Rui Cardoso Martins

Um choque no coração (e na bexiga)

(Ilustração: João Vasco Correia)

Crónica "Levante-se o réu", por Rui Cardoso Martins.

Era um “dia relativamente invernoso” numa esquina do Mosteiro dos Jerónimos, disse uma professora que ia a passar. Um caso pastoso como o recheio de um pastel de Belém fora de prazo. Duas jovens polacas viviam em Lisboa e no mesmo ramo: guias turísticas. Um dia, os turistas desviaram os olhos das gárgulas e dos arcos manuelinos e fixaram-nos neste século: uma mota aproximou-se pelas costas de uma jovem loira. Nessa mota, no lugar do pendura, seguia outra jovem loira que lhe tentou furtar a mochila à força. Resistência, gritos eslavos. Agora, num instante de ficção científica, a mulher da mota sacou de uma estranhíssima pistola plástica, preta e amarela como as vespas, e disparou ao coração da assaltada. Esta caiu no chão, fulminada por arames electrificados de um taser imobilizador. Aos saltos como um cação na estrada, fazia chichi pelas calças abaixo.
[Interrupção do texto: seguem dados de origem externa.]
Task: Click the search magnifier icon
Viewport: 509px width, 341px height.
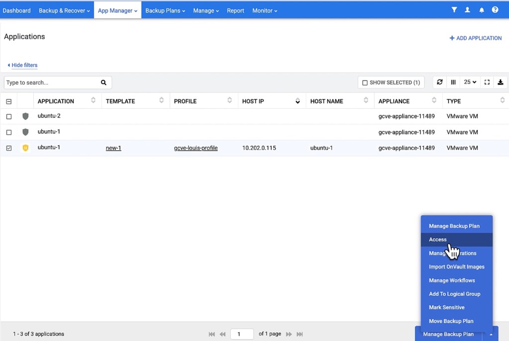Action: click(103, 83)
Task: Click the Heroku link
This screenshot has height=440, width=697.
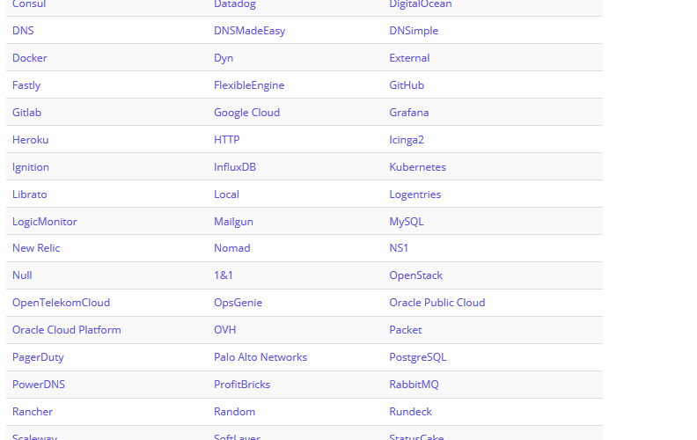Action: click(30, 140)
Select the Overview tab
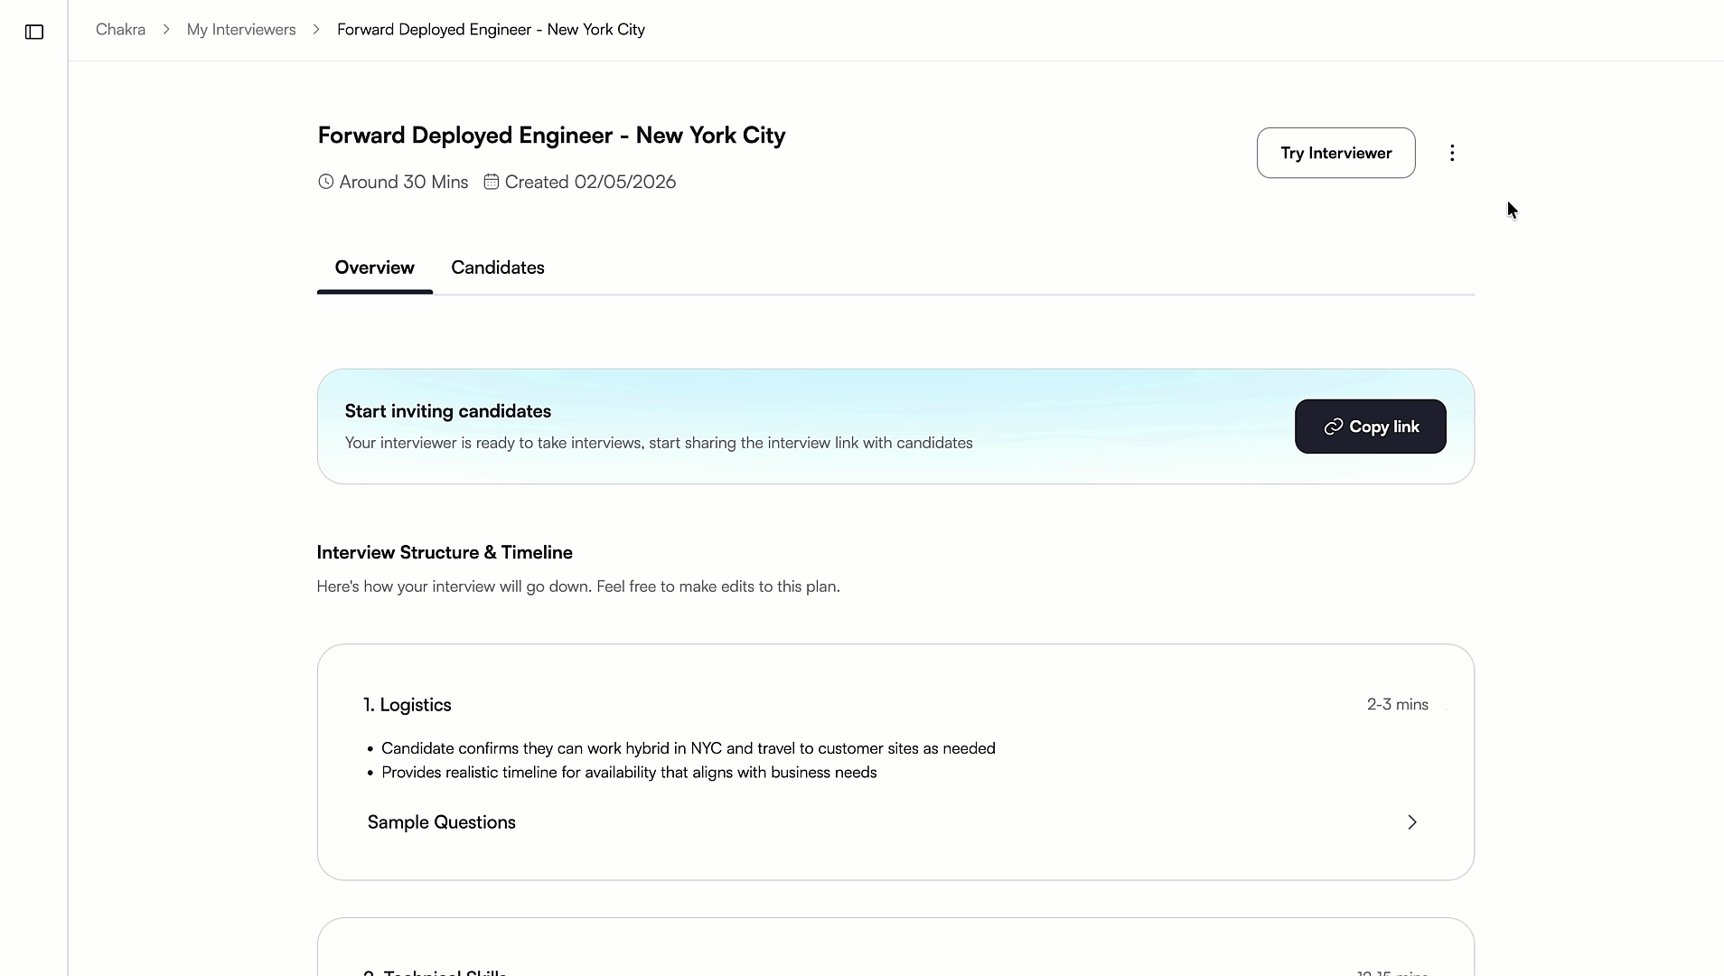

– Disse que a senhora tinha vindo na sua direcção para lhe roubar o dinheiro. Que tinha consigo cinco mil ou sete mil euros.

Mas o golpe falhou e o casal fugiu na mota. Um polícia foi chamado a “um roubo por esticão no Mosteiro dos Jerónimos”.
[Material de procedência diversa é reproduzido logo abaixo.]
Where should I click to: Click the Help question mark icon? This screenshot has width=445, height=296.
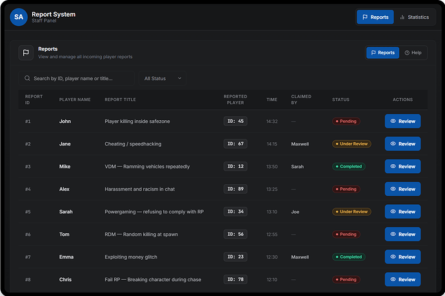click(x=406, y=53)
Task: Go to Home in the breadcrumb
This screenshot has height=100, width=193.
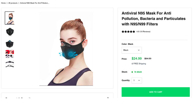Action: point(3,3)

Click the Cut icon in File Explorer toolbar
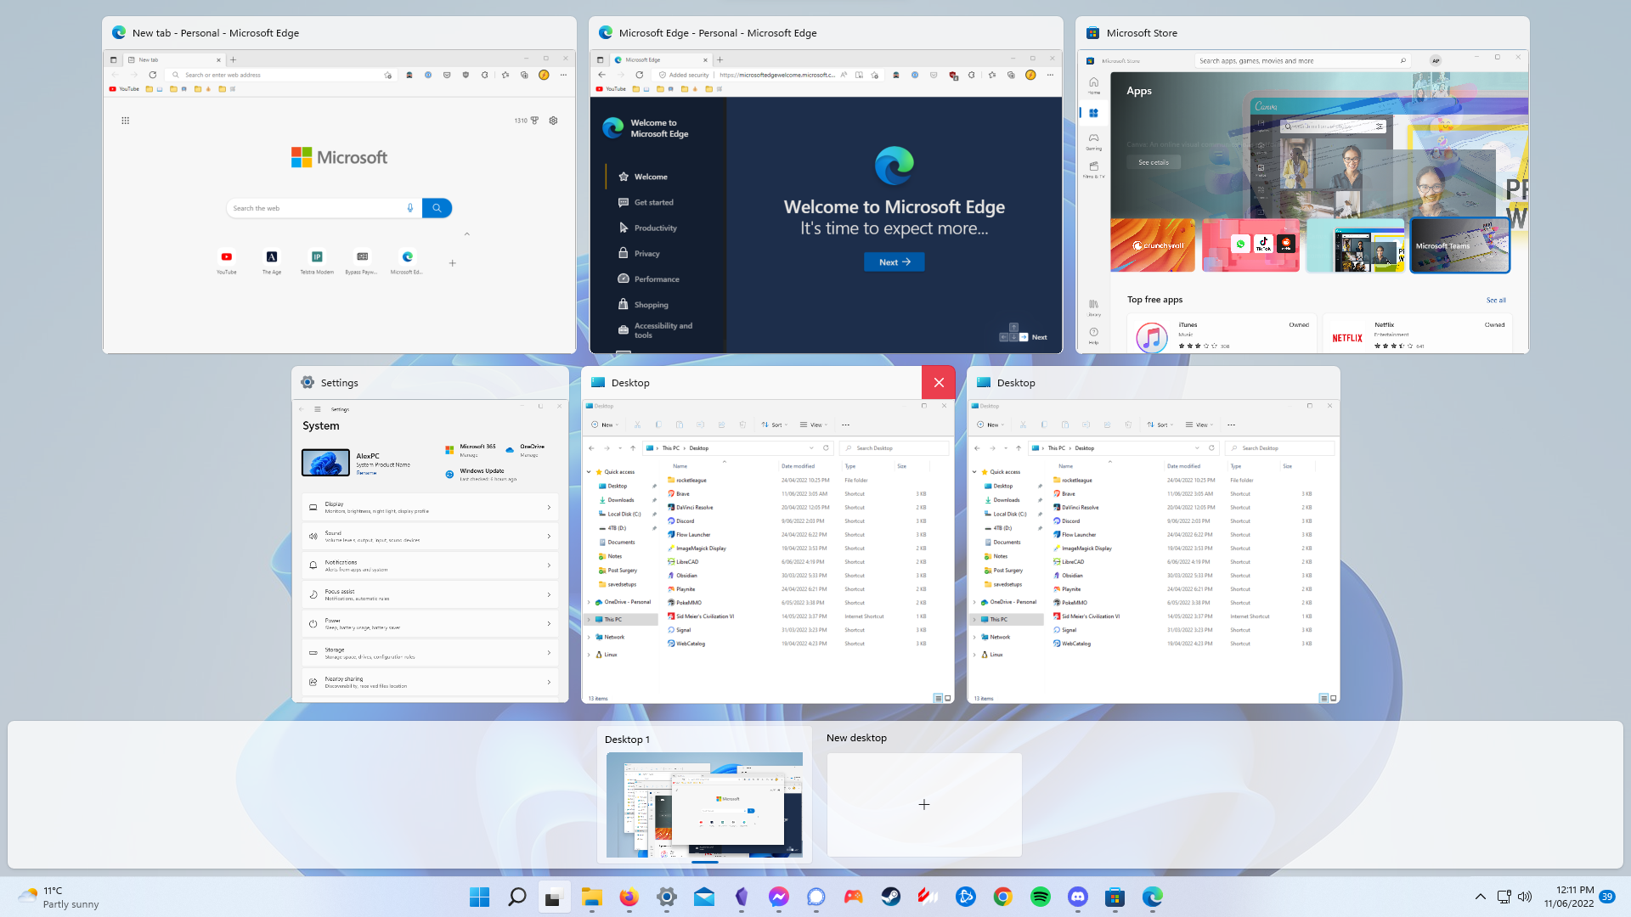[637, 425]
– Teria sido praticado por um casal numa mota, que depois se pôs em fuga. A minha preocupação foi ver se ainda os podia localizar naquela zona. A vítima disse que conhecia a pessoa que a tinha tentado assaltar.

E como é que a Polícia apanhou o casal suspeito?

– Disseram-me que essa senhora andava com um trolley cor-de-rosa. Um trolley não dá jeito para andar de mota.

O polícia pensou, pensou. Concluiu: eles ainda andam por aqui.

– E estavam hospedados num hostel da Rua dos Jerónimos.

Levou-os à esquadra. Negavam o crime (mais tarde disseram que a outra é que tinha tentado tirar-lhes a mochila, que ela só queria recuperar um estojo de toilette que emprestara à ex-amiga). Na esquadra em Belém tocou o telefone da suspeita. O polícia atendeu. Era um seu colega, que ligava da esquadra do Palácio Foz, que anunciou a novidade:

– Essa senhora aí, em princípio, é suspeita de um roubo.

Como é que ele tinha o número da suspeita? A assaltada dera-lho… A assaltante pediu para ir à casa de banho. O polícia foi depois investigar. E o que encontrou na casa de banho, atabalhoadamente torcida, rasgada, mas ainda assim reconhecível?

– Vejo uma embalagem em plástico de um taser.

Já a professora, na rua, pensara ser “uma brincadeira de alunos”:

– Que eles tiraram, ou tentaram tirar, eu vi. Se era deles ou dela, não sei. Não, nunca foi o casal da mota a ser assaltado! Eles não foram vítimas.

A professora viu a urina nas calças. A guia assaltada perdera o controlo do corpo com a violência do choque. Qualquer coisa como 50 mil volts no coração. O problema é que nem a vítima conseguiu dizer: afinal tinha quanto dinheiro na mochila, cinco mil ou sete mil? Era o dinheiro dos peregrinos recolhido para facilitar os pagamentos das diferentes estações da viagem, Fátimas para aqui, auto-estradas para ali, jantares para acolá, dormidas, etc.

A procuradora disse nas alegações:

– Andar com um taser… Não é objecto com que se ande como se anda com um bâton de cieiro.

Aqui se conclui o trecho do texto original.